Historic house in Maine, United States

The Algernon Bangs House is a historic house at 16 East Chestnut Street in Augusta, Maine. Built in 1892, it is a distinctive and idiosyncratic exhibition of Queen Anne architecture. It was listed on the National Register of Historic Places in 1982, and now houses professional offices.

==Description and history==
The Bangs House stands in eastern Augusta, on the south side of Chestnut Street, a short way east of the Kennebec Pediatrics medical center. It is a 2 1/2-story wood-frame structure, with a clipped gable roof, foundation of brick and stone, and exterior finished in wooden clapboards and shingles. The front (north-facing) facade is two bays wide, with a single-story porch wrapping around to both sides. The porch has a spindled valance, turned posts, and carved brackets, and a balustrade covered by scalloped shingles. The windows on the upper levels are of unusual sizes and shapes, including two small square windows and a triangular fixed-pane window just below the clipped gable. The west facade faces St. Catherine Street, and is dominated by a three-story tower topped by a pyramidal roof with flared lower section.

**Supplied material**
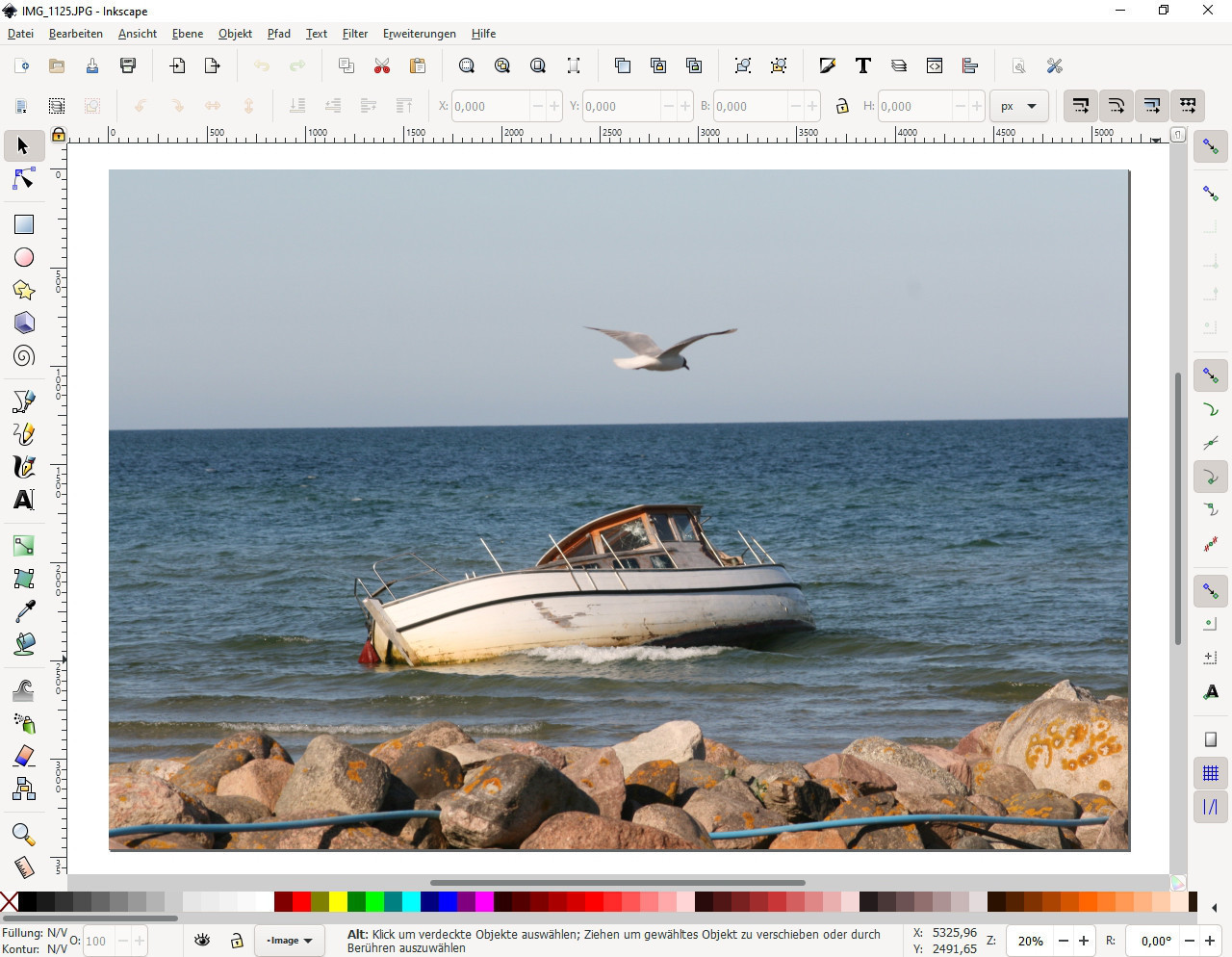Open the Erweiterungen menu
The image size is (1232, 957).
pos(420,34)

**Task details**
Revise the Algernon Bangs House passage, giving everything from "The Algernon Bangs" down to "houses professional offices." with "professional offices" changed to "private residences". The lines here are separate material and have nothing to do with the house text.

**Solution for this exercise**
The Algernon Bangs House is a historic house at 16 East Chestnut Street in Augusta, Maine. Built in 1892, it is a distinctive and idiosyncratic exhibition of Queen Anne architecture. It was listed on the National Register of Historic Places in 1982, and now houses private residences.